Dictation and voice recognition in healthcare
Dictation in the medical area has been one of the mainstays, certainly for commercial dictation applications, he added.
He noted that doctors have persevered, and because they have persevered, “and in some cases had to – particularly in the US where everything has to be recorded – the dictation systems have made progress and been widely used”.
He stated that advances have also been made in transcription and more general conversation systems (where a computer can listen to two humans having a conversation or it can be one of the participants).
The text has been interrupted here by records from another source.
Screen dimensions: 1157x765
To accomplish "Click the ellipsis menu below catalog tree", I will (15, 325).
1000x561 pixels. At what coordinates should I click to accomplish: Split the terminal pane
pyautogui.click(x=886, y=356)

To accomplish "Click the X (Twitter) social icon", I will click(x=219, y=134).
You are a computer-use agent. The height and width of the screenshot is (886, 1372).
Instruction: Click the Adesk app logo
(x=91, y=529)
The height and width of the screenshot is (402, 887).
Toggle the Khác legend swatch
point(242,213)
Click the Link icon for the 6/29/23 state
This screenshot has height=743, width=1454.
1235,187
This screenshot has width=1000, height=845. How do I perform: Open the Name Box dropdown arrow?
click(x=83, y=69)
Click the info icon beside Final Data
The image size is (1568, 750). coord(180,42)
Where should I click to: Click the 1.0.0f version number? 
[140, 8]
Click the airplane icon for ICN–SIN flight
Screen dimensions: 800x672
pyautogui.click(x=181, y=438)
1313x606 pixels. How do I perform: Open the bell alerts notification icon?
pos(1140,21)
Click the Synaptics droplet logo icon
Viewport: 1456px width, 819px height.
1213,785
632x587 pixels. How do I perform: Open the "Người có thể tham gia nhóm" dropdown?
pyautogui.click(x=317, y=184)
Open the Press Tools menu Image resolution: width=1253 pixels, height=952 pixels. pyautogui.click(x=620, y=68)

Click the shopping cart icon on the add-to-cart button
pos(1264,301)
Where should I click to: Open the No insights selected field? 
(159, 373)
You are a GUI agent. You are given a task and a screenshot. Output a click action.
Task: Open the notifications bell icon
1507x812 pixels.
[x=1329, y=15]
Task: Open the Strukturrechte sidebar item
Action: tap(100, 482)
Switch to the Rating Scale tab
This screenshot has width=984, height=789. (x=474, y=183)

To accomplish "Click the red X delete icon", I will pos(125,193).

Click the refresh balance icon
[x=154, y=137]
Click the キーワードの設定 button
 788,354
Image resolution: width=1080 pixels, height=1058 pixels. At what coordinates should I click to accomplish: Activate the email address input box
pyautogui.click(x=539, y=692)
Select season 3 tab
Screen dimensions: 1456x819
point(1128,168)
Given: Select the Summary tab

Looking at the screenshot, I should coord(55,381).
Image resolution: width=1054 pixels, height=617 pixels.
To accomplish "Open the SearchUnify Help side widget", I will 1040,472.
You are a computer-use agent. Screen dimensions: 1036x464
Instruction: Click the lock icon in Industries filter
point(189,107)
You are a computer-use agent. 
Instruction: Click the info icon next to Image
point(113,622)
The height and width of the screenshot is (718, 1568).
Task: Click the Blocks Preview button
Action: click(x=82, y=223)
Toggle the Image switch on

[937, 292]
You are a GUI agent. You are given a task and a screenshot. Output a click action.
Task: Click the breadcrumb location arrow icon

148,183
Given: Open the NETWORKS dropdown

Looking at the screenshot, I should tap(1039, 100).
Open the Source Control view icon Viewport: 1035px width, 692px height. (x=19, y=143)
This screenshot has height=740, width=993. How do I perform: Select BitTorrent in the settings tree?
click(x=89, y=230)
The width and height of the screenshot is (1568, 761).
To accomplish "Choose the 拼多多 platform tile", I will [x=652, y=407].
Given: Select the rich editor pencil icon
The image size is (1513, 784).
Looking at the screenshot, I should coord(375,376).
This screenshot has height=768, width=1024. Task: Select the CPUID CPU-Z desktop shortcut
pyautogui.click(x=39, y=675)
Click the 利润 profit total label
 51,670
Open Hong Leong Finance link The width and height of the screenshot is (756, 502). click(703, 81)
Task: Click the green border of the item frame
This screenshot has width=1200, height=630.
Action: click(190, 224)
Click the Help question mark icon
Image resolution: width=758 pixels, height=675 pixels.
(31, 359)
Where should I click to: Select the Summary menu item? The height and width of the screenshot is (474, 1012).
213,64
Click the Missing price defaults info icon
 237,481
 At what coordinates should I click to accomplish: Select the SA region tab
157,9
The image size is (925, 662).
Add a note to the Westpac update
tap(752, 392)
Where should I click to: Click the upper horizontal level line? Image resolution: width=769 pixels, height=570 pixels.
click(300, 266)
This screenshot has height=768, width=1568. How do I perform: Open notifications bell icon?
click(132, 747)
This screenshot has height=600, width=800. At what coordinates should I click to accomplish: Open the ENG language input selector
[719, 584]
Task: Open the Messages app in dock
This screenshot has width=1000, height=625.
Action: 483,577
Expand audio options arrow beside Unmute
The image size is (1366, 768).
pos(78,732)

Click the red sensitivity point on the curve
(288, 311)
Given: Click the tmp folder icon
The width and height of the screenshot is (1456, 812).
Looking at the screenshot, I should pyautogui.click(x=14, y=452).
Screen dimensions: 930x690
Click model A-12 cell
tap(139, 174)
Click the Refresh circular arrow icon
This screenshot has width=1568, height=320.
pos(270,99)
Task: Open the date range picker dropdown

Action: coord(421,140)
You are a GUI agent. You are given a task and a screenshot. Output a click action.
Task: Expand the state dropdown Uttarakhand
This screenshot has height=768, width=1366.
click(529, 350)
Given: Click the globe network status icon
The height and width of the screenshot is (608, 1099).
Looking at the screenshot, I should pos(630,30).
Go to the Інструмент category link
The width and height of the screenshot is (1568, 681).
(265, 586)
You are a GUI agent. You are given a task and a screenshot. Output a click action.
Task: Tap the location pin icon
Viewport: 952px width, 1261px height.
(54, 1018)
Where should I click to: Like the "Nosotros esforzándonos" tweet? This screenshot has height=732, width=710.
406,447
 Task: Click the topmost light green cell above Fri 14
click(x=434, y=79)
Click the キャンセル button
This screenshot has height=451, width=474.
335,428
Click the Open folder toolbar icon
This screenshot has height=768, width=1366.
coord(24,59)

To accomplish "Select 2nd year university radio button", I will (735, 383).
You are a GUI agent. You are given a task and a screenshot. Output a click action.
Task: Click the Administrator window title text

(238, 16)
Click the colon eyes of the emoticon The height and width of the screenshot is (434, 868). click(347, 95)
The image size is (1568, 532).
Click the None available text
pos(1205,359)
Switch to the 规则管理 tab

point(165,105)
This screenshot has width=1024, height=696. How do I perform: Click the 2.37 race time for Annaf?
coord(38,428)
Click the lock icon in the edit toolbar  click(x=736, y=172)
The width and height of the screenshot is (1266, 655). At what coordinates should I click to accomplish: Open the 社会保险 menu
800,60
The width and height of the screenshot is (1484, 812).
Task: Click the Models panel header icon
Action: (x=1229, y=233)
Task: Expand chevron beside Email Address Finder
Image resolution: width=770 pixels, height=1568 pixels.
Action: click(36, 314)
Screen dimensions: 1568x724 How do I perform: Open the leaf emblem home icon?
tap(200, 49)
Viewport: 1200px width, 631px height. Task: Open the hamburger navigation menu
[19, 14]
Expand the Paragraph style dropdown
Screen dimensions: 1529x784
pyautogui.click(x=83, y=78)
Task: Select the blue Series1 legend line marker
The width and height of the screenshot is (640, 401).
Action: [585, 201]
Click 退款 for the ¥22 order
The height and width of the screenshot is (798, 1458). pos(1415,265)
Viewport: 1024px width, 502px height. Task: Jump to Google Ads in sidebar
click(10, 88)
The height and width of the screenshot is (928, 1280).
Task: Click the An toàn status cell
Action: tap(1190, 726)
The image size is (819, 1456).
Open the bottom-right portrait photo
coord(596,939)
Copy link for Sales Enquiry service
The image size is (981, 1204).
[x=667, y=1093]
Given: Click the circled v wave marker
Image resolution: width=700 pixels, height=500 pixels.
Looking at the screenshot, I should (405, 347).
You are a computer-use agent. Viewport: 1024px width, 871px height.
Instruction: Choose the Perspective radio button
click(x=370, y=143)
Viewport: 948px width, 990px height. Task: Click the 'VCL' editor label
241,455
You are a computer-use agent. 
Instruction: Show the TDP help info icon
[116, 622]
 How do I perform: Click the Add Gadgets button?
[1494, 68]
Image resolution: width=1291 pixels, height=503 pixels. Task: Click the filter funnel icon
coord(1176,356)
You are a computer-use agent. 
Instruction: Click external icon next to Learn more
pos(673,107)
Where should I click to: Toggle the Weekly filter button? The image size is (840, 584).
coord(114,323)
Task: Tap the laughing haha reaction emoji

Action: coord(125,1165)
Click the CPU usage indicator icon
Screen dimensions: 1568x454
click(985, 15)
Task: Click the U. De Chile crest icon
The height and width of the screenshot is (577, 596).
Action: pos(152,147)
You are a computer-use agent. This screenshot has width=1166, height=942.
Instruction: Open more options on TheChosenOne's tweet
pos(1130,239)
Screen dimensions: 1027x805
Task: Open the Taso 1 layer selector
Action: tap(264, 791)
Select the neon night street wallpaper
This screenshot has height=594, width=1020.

In fact, Prof Young feels that the challenges in developing these technologies are now moving more from transcribing the audio into words, which has been the focus for the last 30 years, into actually understanding what the words mean and the semantics behind them, especially with regards to conversational systems.
“I would expect that what has been started by Siri and Google Now is going to expand and we’re going to see a whole plethora of agents being available for having conversations about booking hotels and restaurants,” he said, “but particularly in healthcare, as this is the field which is ripe for providing this type of service.
“I think we’ll start to see these coming in within the next few years in focused application areas and then becoming more and more general and widely acceptable over the next decade.”
Conversational systems
Currently, Prof Young is working on developing conversational systems – not specifically in healthcare yet – to access tourist information.
“For example, finding a restaurant or hotel,” he told us, “and we’ve been working with some automobile companies to develop in-car voice recognition.”
He outlined that with many people getting used to satnavs, in the future people may be able to talk to their cars and say: ‘I’d like to stop off and have a meal, what is there in the local area?’ The car would then be able to search and book into wherever it finds appropriate, after a conversation with the driver about the available options.
“We’re working on that now and many of the algorithms we’re starting to develop are not rule based,” said Prof Young.
“Traditionally these types of things have been developed by a programmer sitting down and writing rules, such as ‘what would the user ask?’ And ‘how should the system respond?’ But this doesn’t scale and the system you deploy doesn’t get any better. What we want to do is deploy systems that learn from their own users and get better and more competent automatically, and that really is the focus of my work now.”
He added that conversational systems are particularly interesting, and believes that the use of automation if it is done “sensibly and effectively”, could make a big impact in the future care of the elderly and in managing an ageing population.
Despite dedicating 35 years to research in the field of speech recognition, and with his research helping to set global standards for benchmarking systems and being the basis of many commercial systems, Prof Young remains modest about his award, joking that organisations sometimes feel they have to give them out “just because someone has been around long enough”.
Nevertheless, he said he is “humbled” to become the 2015 recipient of the IEEE James L Flanagan Speech and Audio Processing Award.